A basic issue seems to be that the organizations – Susan G. Komen Foundation (SGK) and Planned Parenthood (PP) – have both set themselves up to represent women: Komen by pink-washingeverything in sight (also here) and PP by being a major provider of reproductive health care — and primary care in general. Simplistically, women funding women makes sense; women de-funding women seems bad. Whether one group seems to represent a (toothless? intolerant?) feminist approach while the other has “declined…into a parody of conventional femininity” is another argument – though an important one in teasing out the symbolism of the debate. Still, the women v. women gloss may help explain why this debate seemed more explosive than, e.g., Congress voting to de-fund PP.
The background politics don’t help, namely, the political stances of the head of SGK and SGK in general and the politics of abortion (George Karlin on abortion, fyi). It’s silly to pretend that this “just” became political or that only one side of the political spectrum is responsible for this. It seems that SGK’s CEO has given ample amounts of money to GOP campaigns and that Ari Fleisher was instrumental in the hiring of new head of communications at SGK — and that PP was key in the hiring decision and has been to SGK’s internal politics for some time. It is also true that, as a small set of a wider suite of services, PP (proudly) provides abortions (not with public money, although that is the crux of the federal investigation in question, which itself seems to be a political stunt.)
The reality of the funding seems to be that SGK was always going to honor existing grants through their end-dates (end-2012) but then not take any more applications from PP – or any organization under federal investigation (of which PP was really the only one — this must have seemed like such a good storyline at some meeting). Now, SGK says PP can still apply for funding and have tried toclarify the investigation criterion.
What I really don’t understand is why SGK took the route they did to distance themselves from PP and pro-choice-ness (which does seem to be the underlying intent). Another bizarre approach, which was suggested, would have been for SGK to say that they were going to cut-off PP because they wanted to remain apolitical and opt-out of any abortion debate. Things were already plenty political.
But is unclear if, given a goal of cancer detection, PP is the objectively best place to give money and this seems that it could have been a reasonable argument to make to redirect funding streams. First, the US government no longer endorses clinical breast exams or breast self-exams (or says it is an individual decision) and recommends mammograms for women aged 50 and over.

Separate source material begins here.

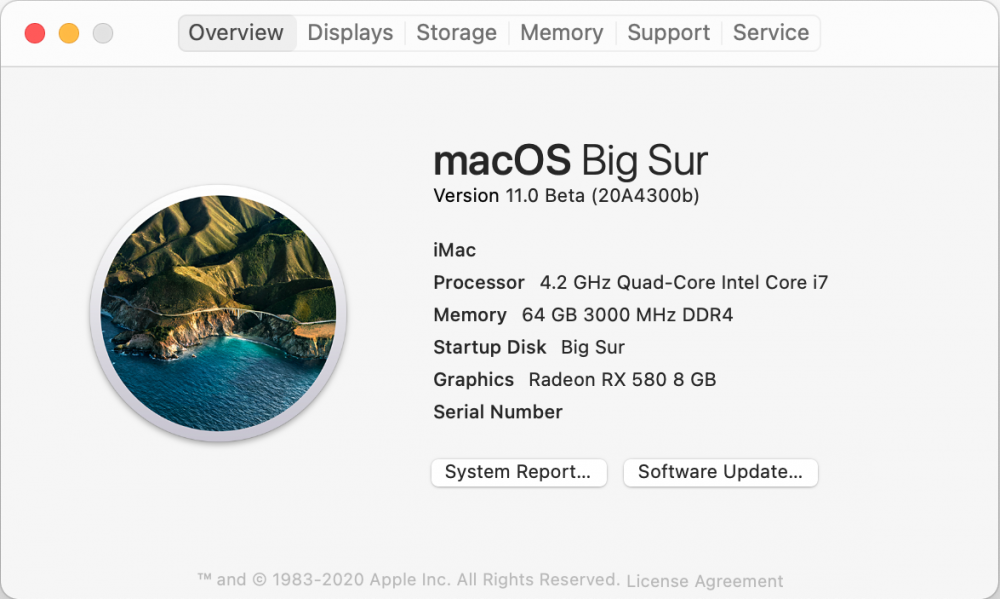This screenshot has height=599, width=1000.
Task: Click the Memory 64 GB line
Action: point(583,315)
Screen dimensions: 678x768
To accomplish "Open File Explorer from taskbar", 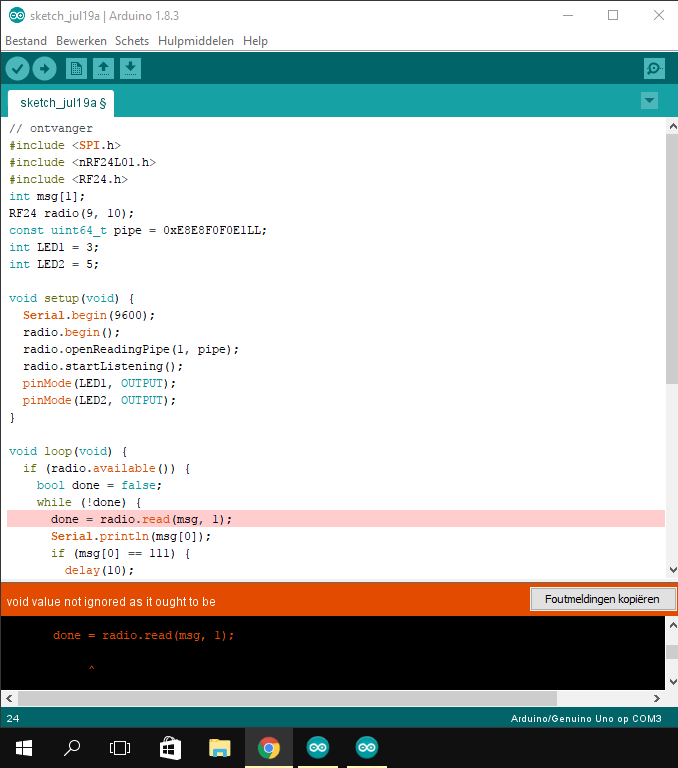I will coord(219,747).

Meanwhile, about 85% of PP’s clients are aged 35 or under. While many organizations (including PP) still support clinical breast exams, from a resource allocation perspective and focusing on mammograms – which PP refers-out to do – it may well make sense for SGK to move funds to organizations providing mammograms directly (and, indeed, this was the second storyline they tried on, though who knows if they will actually reallocate that money to mammogram services). Also, SGK funded less than 5% of clinical breast exams performed by PP over the last 5 years and less than 10% of mammogram referrals in the same period. Not all PP affiliates received SGK money for their services. So, losing SGK money might curb services but it is not going to end breast cancer screening and referral at PP. And, in the backlash of this blow-up, PP has already made up enough money to replace lost SGK funds.
If the goal is not merely breast cancer detection but accessible and affordable primary health care (for women) and ‘saving women’s lives,’ and doing things that are ‘in the best interest of women’ – then giving money to PP or other community health clinics makes sense and SGK pulling their money makes less sense. It is true that a lot of women rely on PP for comprehensive health care.

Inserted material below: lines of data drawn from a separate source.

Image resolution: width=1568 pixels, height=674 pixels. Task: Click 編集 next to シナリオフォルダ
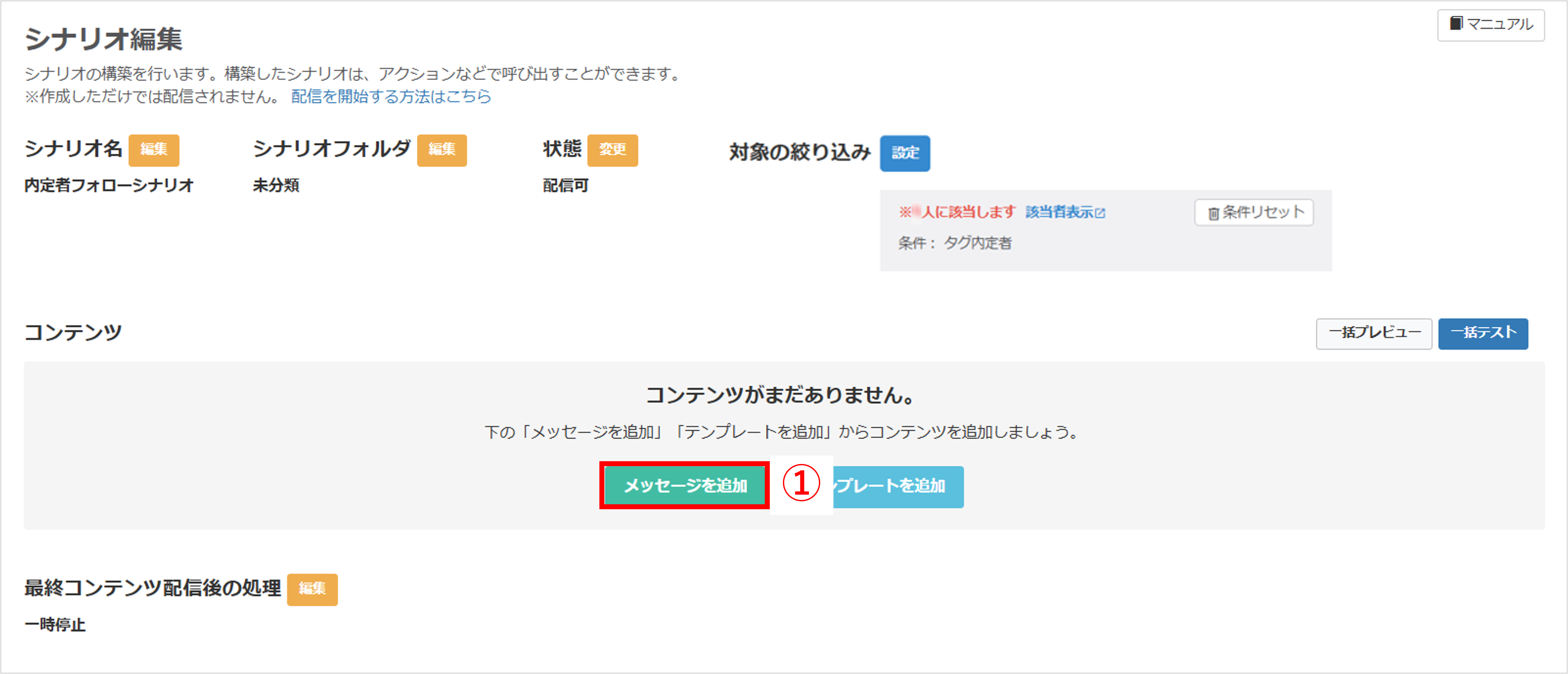coord(443,151)
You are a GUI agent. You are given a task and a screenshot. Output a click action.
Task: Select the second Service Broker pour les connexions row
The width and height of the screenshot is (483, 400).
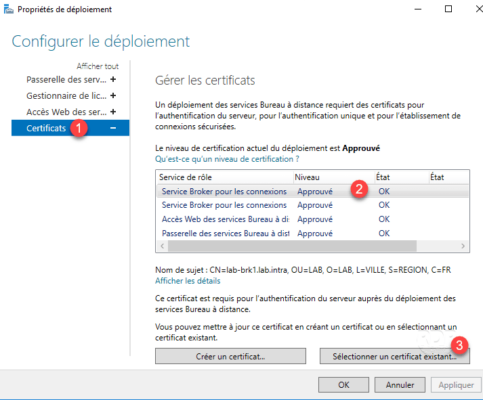(x=312, y=205)

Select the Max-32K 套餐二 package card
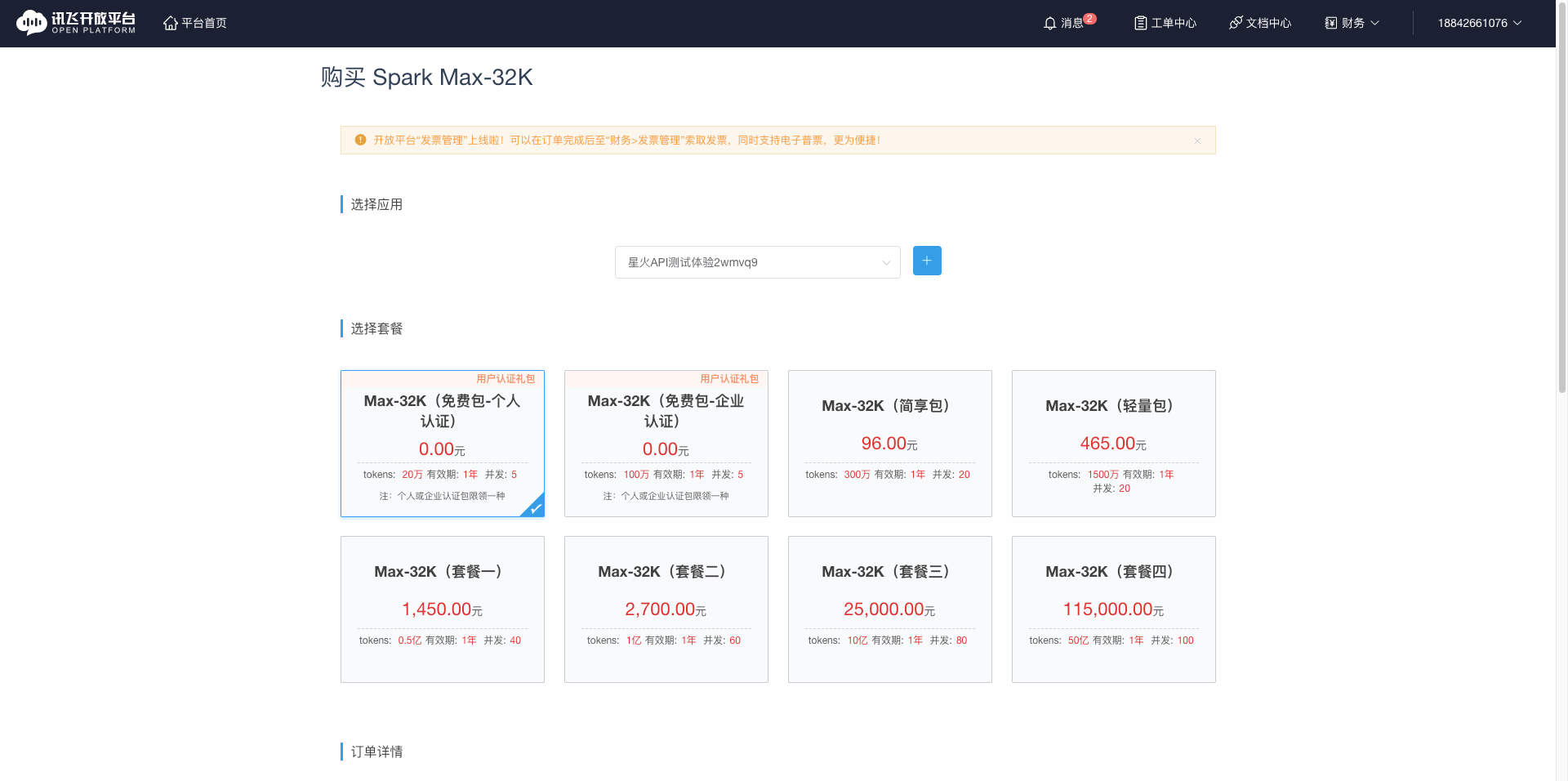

In part, the problems with symbolism represent a fundamental problem with disease-specific funding streams, especially when they have no obligation to engage in systems-strengthening or capacity-building. However, I suppose, this whole thing also represents the potential dangers of a disease– (or body part)-specific organization engaging with the wider health system — you’ll eventually be pulled into debates about what health and health care should entail and you’ll have to be ready to deal with them.
I’d be curious:
- based on what we know about breast cancer detection, should money (in general) go to clinical breast exams? that is, is scientific recommendation being trounced by symbolism in this case?
- should we – and how should we – be moving away from disease- and body-part-specific funding? is it different for funding research versus funding screening/care?